Kenya will also continue administering the two life-saving vaccines launched in 2019.

The world's first anti-malaria vaccine was launched on July 15 while the HPV vaccine — which can prevent 90 per cent of all cervical cancer cases — was introduced on October 18.

About 120,000 children are targeted for malaria vaccine called Mosquirix in select hospitals in Kakamega, Vihiga, Bungoma, Busia, Kisumu, Homa Bay, Migori and Siaya counties.

The six-month-to-24-month-old children will get four doses at six, seven, nine and 24 months through an injection in the upper arm.

Malaria is among the top five killers of children aged less than five years.

The ministry targets more girls with the HPV vaccine next year, having reached more than 280,000 girls in the first month of the rollout.

At least 800,000 girls aged 10 years are targeted to receive two doses of the vaccine.

Head of Vaccines and Immunisation Programme Collins Tabu said that in future the government might consider boys after all the girls have received vaccinations.

"We are introducing the vaccine to protect our girls from cervical cancer. We do know that the vaccine might be able to protect against other conditions such as genital warts, anal cancer and even oesophagal cancer," Dr Tabu said.

The vaccination programme is backed by the World Health Organization.

The ministry is also expected to intensify the polio vaccination campaigns.

The campaigns have been going on in 11 high-risk counties of Garissa, Mandera, Wajir, Turkana, Tana River, Marsabit, Lamu, Mombasa, Kilifi, Isiolo and Nairobi.

This was after health workers found live polioviruses in sewage samples collected in Nairobi’s Eastleigh estate in April 2018.

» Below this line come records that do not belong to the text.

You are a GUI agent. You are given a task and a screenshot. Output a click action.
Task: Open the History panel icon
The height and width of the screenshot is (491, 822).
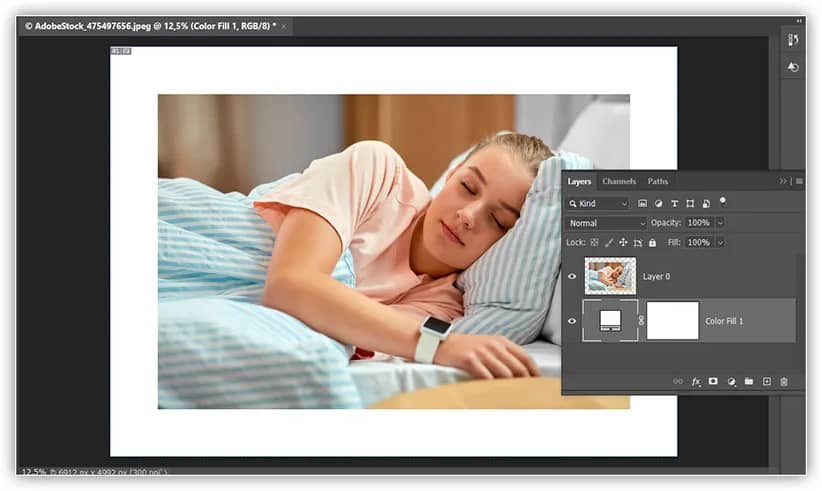pyautogui.click(x=793, y=67)
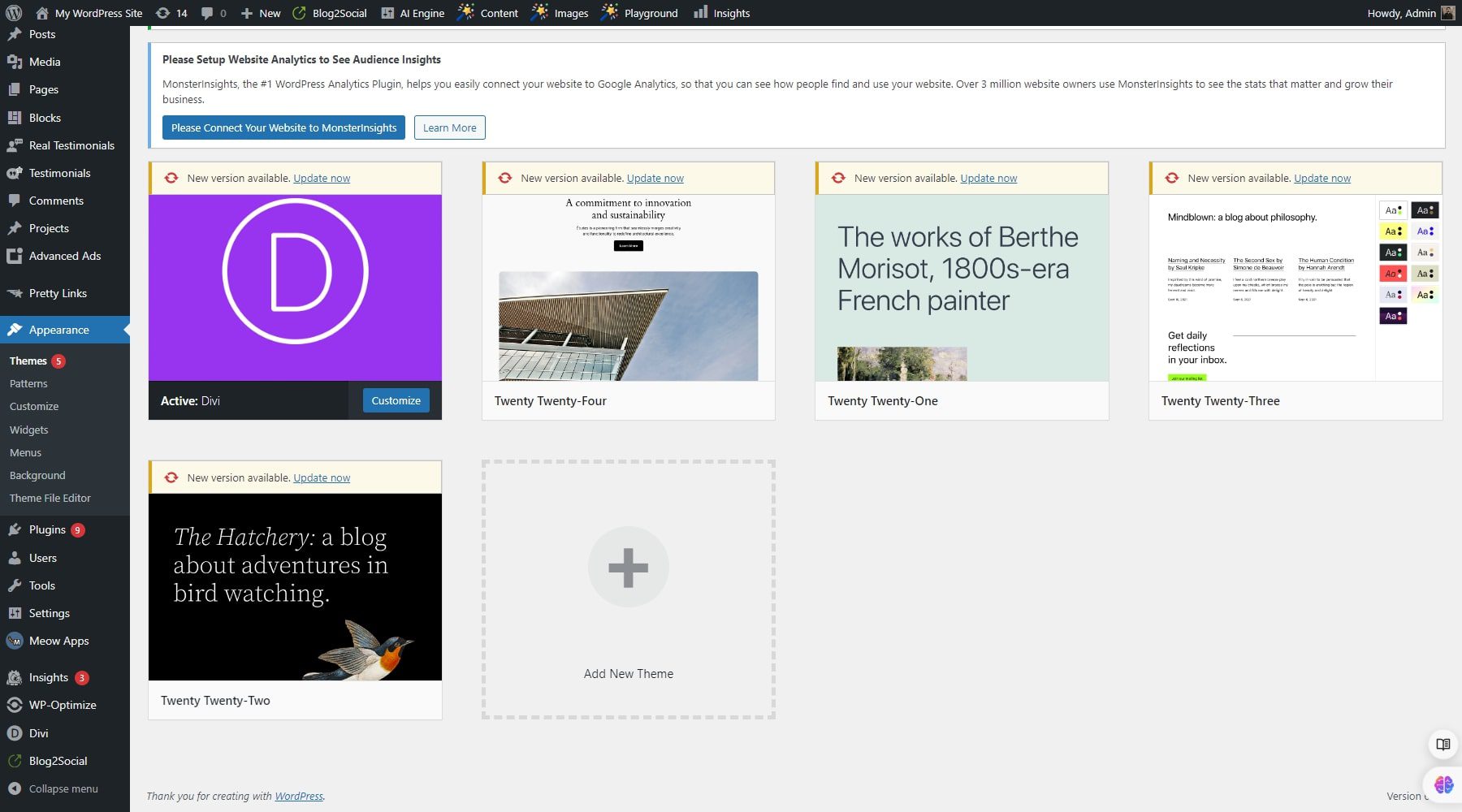Open the Theme File Editor menu item
The width and height of the screenshot is (1462, 812).
tap(50, 498)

“We are carrying out the numerous vaccination campaigns because routine immunisation coverage in the country does not reach all the children, leading to an increase in the number of susceptible children,” Health ministry head of Disease Surveillance and Epidemic Response Daniel Langat said.

Polio is caused by the poliovirus. It is spread through contact with the stool of an infected person. Its symptoms include fever, fatigue, headache, vomiting, stiff neck, and pain in the arms and legs.

For one in 200 people with polio, the virus travels to the nervous system and can cause permanent paralysis, usually in the legs. This is called paralytic polio.

This year, three cancer radiotherapy centres will be opened outside Nairobi, fulfilling the government's promise of four centres for cancer treatment.

Currently, only Kenyatta National Hospital and Moi Teaching and Referral Hospital offer radiotherapy services in public hospitals.